## Work required
Your answer must be the full listing below, repeated exactly.

## Source data

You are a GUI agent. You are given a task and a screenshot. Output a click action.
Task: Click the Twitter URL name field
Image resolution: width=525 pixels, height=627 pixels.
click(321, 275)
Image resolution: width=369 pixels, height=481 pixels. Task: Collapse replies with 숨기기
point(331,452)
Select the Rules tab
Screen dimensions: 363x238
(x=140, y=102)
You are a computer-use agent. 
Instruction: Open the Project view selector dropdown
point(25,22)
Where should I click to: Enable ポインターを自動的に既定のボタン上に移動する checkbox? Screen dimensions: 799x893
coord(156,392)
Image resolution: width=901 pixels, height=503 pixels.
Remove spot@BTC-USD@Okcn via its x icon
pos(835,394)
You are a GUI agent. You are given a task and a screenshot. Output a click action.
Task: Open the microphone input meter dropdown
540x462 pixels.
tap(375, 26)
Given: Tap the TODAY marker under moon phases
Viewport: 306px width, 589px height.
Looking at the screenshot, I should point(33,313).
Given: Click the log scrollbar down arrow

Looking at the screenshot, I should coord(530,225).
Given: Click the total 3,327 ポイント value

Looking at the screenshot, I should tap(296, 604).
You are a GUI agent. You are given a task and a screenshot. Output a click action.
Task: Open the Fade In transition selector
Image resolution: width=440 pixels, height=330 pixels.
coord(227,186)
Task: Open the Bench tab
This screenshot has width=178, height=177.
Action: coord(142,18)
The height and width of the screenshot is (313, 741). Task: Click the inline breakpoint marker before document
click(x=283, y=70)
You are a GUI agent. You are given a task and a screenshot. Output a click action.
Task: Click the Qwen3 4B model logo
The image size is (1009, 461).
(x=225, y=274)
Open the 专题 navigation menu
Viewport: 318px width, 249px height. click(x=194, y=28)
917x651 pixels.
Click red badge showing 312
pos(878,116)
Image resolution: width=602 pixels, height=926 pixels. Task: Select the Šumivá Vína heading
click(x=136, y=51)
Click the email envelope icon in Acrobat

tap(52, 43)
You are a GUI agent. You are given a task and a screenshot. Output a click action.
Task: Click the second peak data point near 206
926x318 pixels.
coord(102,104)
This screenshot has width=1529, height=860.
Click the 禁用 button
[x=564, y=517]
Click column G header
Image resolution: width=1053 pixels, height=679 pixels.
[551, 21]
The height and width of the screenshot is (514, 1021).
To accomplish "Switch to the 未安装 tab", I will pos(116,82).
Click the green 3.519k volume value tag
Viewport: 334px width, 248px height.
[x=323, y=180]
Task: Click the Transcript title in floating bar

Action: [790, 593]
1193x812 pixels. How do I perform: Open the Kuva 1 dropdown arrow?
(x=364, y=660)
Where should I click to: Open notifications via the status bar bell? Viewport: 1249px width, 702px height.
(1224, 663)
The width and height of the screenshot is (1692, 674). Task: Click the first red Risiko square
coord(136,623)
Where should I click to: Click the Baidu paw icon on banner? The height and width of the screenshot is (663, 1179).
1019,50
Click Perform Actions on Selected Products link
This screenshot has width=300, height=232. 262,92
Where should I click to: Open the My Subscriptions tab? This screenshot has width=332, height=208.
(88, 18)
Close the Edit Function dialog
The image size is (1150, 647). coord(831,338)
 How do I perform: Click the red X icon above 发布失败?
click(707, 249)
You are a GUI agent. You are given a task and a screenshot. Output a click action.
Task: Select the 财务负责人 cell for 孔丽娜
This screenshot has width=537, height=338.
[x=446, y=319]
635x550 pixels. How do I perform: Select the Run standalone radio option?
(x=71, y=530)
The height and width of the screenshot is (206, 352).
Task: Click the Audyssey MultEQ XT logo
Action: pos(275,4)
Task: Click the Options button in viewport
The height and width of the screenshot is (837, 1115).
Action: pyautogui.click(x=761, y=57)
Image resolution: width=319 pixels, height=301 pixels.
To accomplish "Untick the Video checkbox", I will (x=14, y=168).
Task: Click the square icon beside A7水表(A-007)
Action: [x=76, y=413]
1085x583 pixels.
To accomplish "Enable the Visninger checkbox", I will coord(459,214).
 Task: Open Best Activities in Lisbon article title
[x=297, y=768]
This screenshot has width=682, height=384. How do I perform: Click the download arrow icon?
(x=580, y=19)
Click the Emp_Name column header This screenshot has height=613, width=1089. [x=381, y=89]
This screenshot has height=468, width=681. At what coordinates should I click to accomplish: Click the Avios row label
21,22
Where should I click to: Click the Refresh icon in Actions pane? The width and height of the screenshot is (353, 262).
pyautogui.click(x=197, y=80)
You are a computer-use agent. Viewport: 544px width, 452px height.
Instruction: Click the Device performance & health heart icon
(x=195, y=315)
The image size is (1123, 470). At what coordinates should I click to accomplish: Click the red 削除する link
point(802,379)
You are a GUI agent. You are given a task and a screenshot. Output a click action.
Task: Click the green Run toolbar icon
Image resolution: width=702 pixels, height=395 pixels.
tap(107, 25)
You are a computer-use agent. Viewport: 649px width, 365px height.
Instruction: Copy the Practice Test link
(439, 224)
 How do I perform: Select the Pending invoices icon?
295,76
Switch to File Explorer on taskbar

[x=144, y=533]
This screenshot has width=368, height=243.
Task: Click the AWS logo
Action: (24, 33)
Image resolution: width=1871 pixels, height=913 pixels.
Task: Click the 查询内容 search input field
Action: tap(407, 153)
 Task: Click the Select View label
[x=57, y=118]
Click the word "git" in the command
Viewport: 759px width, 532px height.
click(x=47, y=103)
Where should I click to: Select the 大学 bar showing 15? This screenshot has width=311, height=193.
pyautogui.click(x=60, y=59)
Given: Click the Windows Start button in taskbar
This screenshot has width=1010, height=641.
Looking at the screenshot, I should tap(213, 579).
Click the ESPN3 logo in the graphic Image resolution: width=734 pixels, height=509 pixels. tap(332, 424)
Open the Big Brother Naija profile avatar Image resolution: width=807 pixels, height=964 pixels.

## Answer to this exercise
You are a GUI agent. You are given a task and a screenshot. Output a click action.
Task: Click the Twitter URL name field
Image resolution: width=525 pixels, height=627 pixels.
click(321, 275)
Image resolution: width=369 pixels, height=481 pixels. Task: Collapse replies with 숨기기
point(331,452)
Select the Rules tab
Screen dimensions: 363x238
(x=140, y=102)
You are a computer-use agent. 
Instruction: Open the Project view selector dropdown
point(25,22)
Where should I click to: Enable ポインターを自動的に既定のボタン上に移動する checkbox? Screen dimensions: 799x893
coord(156,392)
Image resolution: width=901 pixels, height=503 pixels.
Remove spot@BTC-USD@Okcn via its x icon
pos(835,394)
You are a GUI agent. You are given a task and a screenshot. Output a click action.
Task: Open the microphone input meter dropdown
540x462 pixels.
tap(375, 26)
Given: Tap the TODAY marker under moon phases
Viewport: 306px width, 589px height.
Looking at the screenshot, I should point(33,313).
Given: Click the log scrollbar down arrow

Looking at the screenshot, I should coord(530,225).
Given: Click the total 3,327 ポイント value

Looking at the screenshot, I should tap(296, 604).
You are a GUI agent. You are given a task and a screenshot. Output a click action.
Task: Open the Fade In transition selector
Image resolution: width=440 pixels, height=330 pixels.
coord(227,186)
Task: Open the Bench tab
This screenshot has width=178, height=177.
Action: coord(142,18)
The height and width of the screenshot is (313, 741). Task: Click the inline breakpoint marker before document
click(x=283, y=70)
You are a GUI agent. You are given a task and a screenshot. Output a click action.
Task: Click the Qwen3 4B model logo
The image size is (1009, 461).
(x=225, y=274)
Open the 专题 navigation menu
Viewport: 318px width, 249px height. click(x=194, y=28)
917x651 pixels.
Click red badge showing 312
pos(878,116)
Image resolution: width=602 pixels, height=926 pixels. Task: Select the Šumivá Vína heading
click(x=136, y=51)
Click the email envelope icon in Acrobat

tap(52, 43)
You are a GUI agent. You are given a task and a screenshot. Output a click action.
Task: Click the second peak data point near 206
926x318 pixels.
coord(102,104)
This screenshot has width=1529, height=860.
Click the 禁用 button
[x=564, y=517]
Click column G header
Image resolution: width=1053 pixels, height=679 pixels.
[551, 21]
The height and width of the screenshot is (514, 1021).
To accomplish "Switch to the 未安装 tab", I will pos(116,82).
Click the green 3.519k volume value tag
Viewport: 334px width, 248px height.
[x=323, y=180]
Task: Click the Transcript title in floating bar

Action: [790, 593]
1193x812 pixels. How do I perform: Open the Kuva 1 dropdown arrow?
(x=364, y=660)
Where should I click to: Open notifications via the status bar bell? Viewport: 1249px width, 702px height.
(1224, 663)
The width and height of the screenshot is (1692, 674). Task: Click the first red Risiko square
coord(136,623)
Where should I click to: Click the Baidu paw icon on banner? The height and width of the screenshot is (663, 1179).
1019,50
Click Perform Actions on Selected Products link
This screenshot has width=300, height=232. 262,92
Where should I click to: Open the My Subscriptions tab? This screenshot has width=332, height=208.
(88, 18)
Close the Edit Function dialog
The image size is (1150, 647). coord(831,338)
 How do I perform: Click the red X icon above 发布失败?
click(707, 249)
You are a GUI agent. You are given a task and a screenshot. Output a click action.
Task: Select the 财务负责人 cell for 孔丽娜
This screenshot has width=537, height=338.
[x=446, y=319]
635x550 pixels. How do I perform: Select the Run standalone radio option?
(x=71, y=530)
The height and width of the screenshot is (206, 352).
Task: Click the Audyssey MultEQ XT logo
Action: pos(275,4)
Task: Click the Options button in viewport
The height and width of the screenshot is (837, 1115).
Action: pyautogui.click(x=761, y=57)
Image resolution: width=319 pixels, height=301 pixels.
To accomplish "Untick the Video checkbox", I will (x=14, y=168).
Task: Click the square icon beside A7水表(A-007)
Action: [x=76, y=413]
1085x583 pixels.
To accomplish "Enable the Visninger checkbox", I will coord(459,214).
 Task: Open Best Activities in Lisbon article title
[x=297, y=768]
This screenshot has width=682, height=384. How do I perform: Click the download arrow icon?
(x=580, y=19)
Click the Emp_Name column header This screenshot has height=613, width=1089. [x=381, y=89]
This screenshot has height=468, width=681. At what coordinates should I click to accomplish: Click the Avios row label
21,22
Where should I click to: Click the Refresh icon in Actions pane? The width and height of the screenshot is (353, 262).
pyautogui.click(x=197, y=80)
You are a computer-use agent. Viewport: 544px width, 452px height.
Instruction: Click the Device performance & health heart icon
(x=195, y=315)
The image size is (1123, 470). At what coordinates should I click to accomplish: Click the red 削除する link
point(802,379)
You are a GUI agent. You are given a task and a screenshot. Output a click action.
Task: Click the green Run toolbar icon
Image resolution: width=702 pixels, height=395 pixels.
tap(107, 25)
You are a computer-use agent. Viewport: 649px width, 365px height.
Instruction: Copy the Practice Test link
(439, 224)
 How do I perform: Select the Pending invoices icon?
295,76
Switch to File Explorer on taskbar

[x=144, y=533]
This screenshot has width=368, height=243.
Task: Click the AWS logo
Action: (24, 33)
Image resolution: width=1871 pixels, height=913 pixels.
Task: Click the 查询内容 search input field
Action: tap(407, 153)
 Task: Click the Select View label
[x=57, y=118]
Click the word "git" in the command
Viewport: 759px width, 532px height.
click(x=47, y=103)
Where should I click to: Select the 大学 bar showing 15? This screenshot has width=311, height=193.
pyautogui.click(x=60, y=59)
Given: Click the Windows Start button in taskbar
This screenshot has width=1010, height=641.
Looking at the screenshot, I should tap(213, 579).
Click the ESPN3 logo in the graphic Image resolution: width=734 pixels, height=509 pixels. tap(332, 424)
Open the Big Brother Naija profile avatar Image resolution: width=807 pixels, height=964 pixels.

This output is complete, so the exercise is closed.